PROBLEM REQUIREMENTS: Can you extend the passage on military demand and the region's electronics firms, picking up after its last sentence?

PAGE EXCERPT:
★ ★ ★ ★ ★ ★ ★
Throughout the 1950s, the military played a key role as a customer for high-tech and high-performance electronic gadgetry, spurring new innovations required for the proper performance of equipment such as the Minuteman missile. Components became sturdier and more powerful. New clean room production processes and quality control schemes were developed. Support technologies and businesses in high quality machining and high-powered vacuum pumps (among other areas) were created. All led to the growth of the region as both an economic force and a hub of expertise in overlapping scientific and engineering specialties.
In the 1960s, military demand dropped off as Secretary of Defense Robert McNamara instituted procurement reforms, which was especially hard on the vacuum tube industry. Firms changed management, were sold, and changed their business strategies, particularly by shifting their focus toward commercial markets. Varian, for example, went into the manufacture of scientific and medical instrumentation, particularly medical linear accelerators and nuclear magnetic resonance analysis machines (NMR arose out of research at Stanford by physicists William Hansen and Felix Bloch). Fairchild developed commercial markets by imagining and marketing applications for its solid state technologies.
★ ★ ★ ★ ★ ★ ★
ENTRIES SHOWN:
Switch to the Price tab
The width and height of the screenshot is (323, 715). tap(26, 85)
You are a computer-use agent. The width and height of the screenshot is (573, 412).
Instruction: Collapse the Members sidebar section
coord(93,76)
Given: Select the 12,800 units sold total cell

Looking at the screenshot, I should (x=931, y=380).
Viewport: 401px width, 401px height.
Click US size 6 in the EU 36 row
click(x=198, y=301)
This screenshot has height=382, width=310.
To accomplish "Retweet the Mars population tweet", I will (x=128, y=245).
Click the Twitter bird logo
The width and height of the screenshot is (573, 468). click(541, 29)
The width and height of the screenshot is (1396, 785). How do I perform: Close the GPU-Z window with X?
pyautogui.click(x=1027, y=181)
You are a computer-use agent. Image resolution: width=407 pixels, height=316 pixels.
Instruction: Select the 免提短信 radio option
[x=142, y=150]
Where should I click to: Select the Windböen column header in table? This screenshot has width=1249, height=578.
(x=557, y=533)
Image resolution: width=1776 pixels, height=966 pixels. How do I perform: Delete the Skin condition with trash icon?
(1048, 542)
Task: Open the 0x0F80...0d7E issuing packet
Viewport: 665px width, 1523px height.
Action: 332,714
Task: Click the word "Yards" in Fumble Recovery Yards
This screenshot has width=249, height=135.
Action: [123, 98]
★ ★ ★ ★ ★ ★ ★
ANSWER TO THIS EXERCISE:
Through the 1960s, manufacturers of integrated circuit devices became the driver of the local economy, as firms such as Hewlett-Packard entered the business. Companies often fostered friendly and intellectually stimulative working environments, but also competed fiercely against each other. Managers feared the departure of employees who would go on to work for, or found, competing organizations. Intellectual property and trade secret law suits skyrocketed, and aggressive business maneuvers were common. The firm Signetics, for example, rose quickly to become the preeminent producer of integrated circuits, but was shoved aside when the larger Fairchild undercut them. The term “Silicon Valley” was coined in 1971, just as a new series of firms, including National Semiconductor, Intersil, and Intel was rising to challenge the “established” giants like Fairchild.
There are, of course, lots of books on Silicon Valley, many of them generated by the pop-science loremeisters, whose accounts are important (see last July’s “historiography from below” post), but should always be read carefully by anyone interested in learning about history. This post is based on economic analyst Christophe Lécuyer’s fantastic and detailed 2006 book, Making Silicon Valley: Innovation and the Growth of High-Tech, 1930-1970. Also have a look at Ann Johnson’s recent review of this and two other books in Historical Studies in the Natural Sciences, nicely titled “What If We Wrote the History of Science from the Perspective of Applied Science?”